From 1984-1996, he was the soccer event coordinator for the Lock Haven Indoor Tournament. Stauffer also held the same position for the High School Commissioner’s Cup from 1998-2011, and the Senior All-Star Game from 2000-2010, including hosting many college games at Central Mountain High School.

Also, not only has Stauffer spread his wings into the playing and coaching side of the game of soccer, but he’s also done some refereeing. He officiated Division I, Division II and Division III games from 1990-2004.

Oh, and check out this little gem: Stauffer is the first coach in this area of Districts 4 and 6 to be named to the PSCA Hall of Fame with the exception of Ken Fogelman, of State College, who was one of the founders of the PSCA.

Abe “Success” Stauffer, it’s got a nice ring to it.

We’re sure his wife, Coral, and son, Zach, would agree. (Zach played for his dad while in high school and then went to Abe’s college alma mater.)

“And I have to thank my wife, Coral, for putting up with my passion, for the many late or missed dinners, the phone calls, the meetings, and the preoccupation,” said Stauffer.

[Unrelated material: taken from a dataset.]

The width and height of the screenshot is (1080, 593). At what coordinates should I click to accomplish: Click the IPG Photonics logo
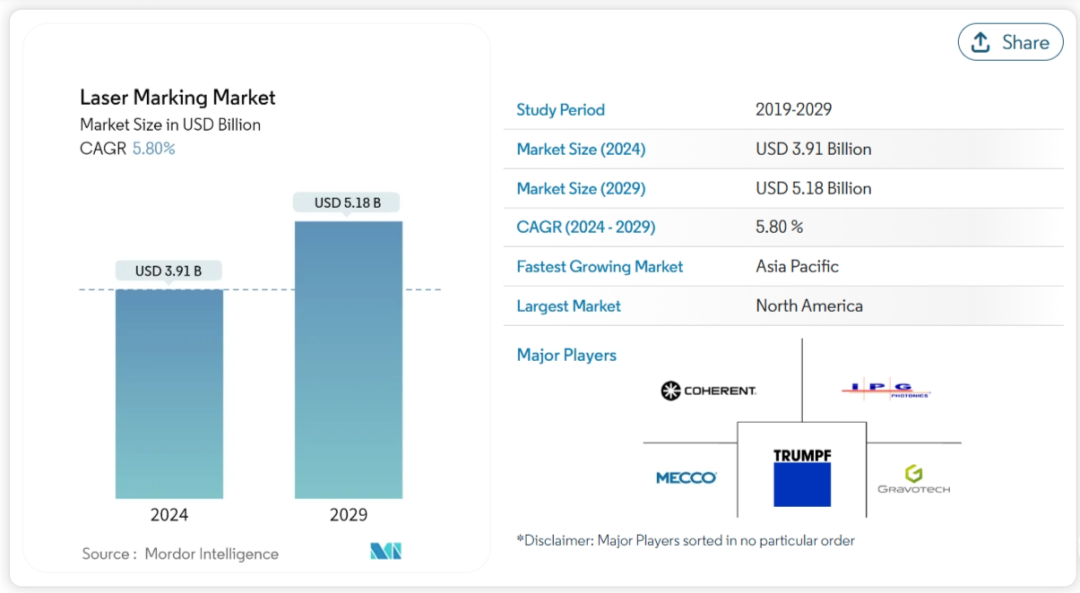tap(886, 390)
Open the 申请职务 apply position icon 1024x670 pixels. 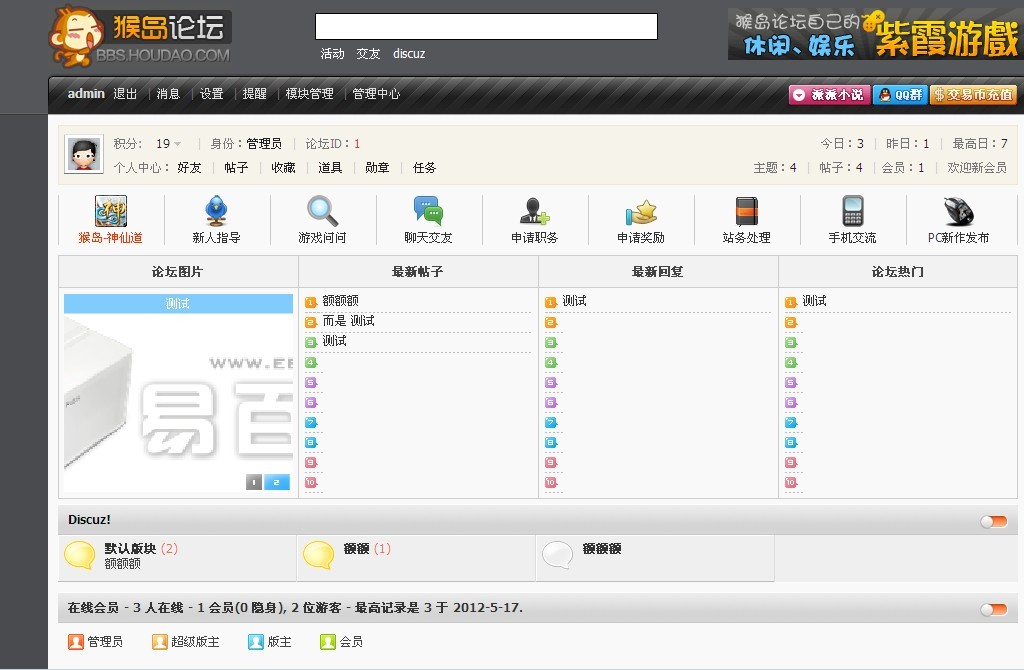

“I think coaches in KCSD, due to our location, spend more time on the road away from home, traveling to games,” he added. “So there was many times I got back late at night after a long road trip.”

Stauffer continued.

“We traveled far for league games and traveled even farther to find good competition for our non-league games, from Erie, to Pittsburgh, to Harrisburg, to Lebanon, to Gettysburg.”

In total, Stauffer figures he traveled well over 33,000 miles for all of the many away games.

And to the new PSCA Hall of Famer, it was worth every mile.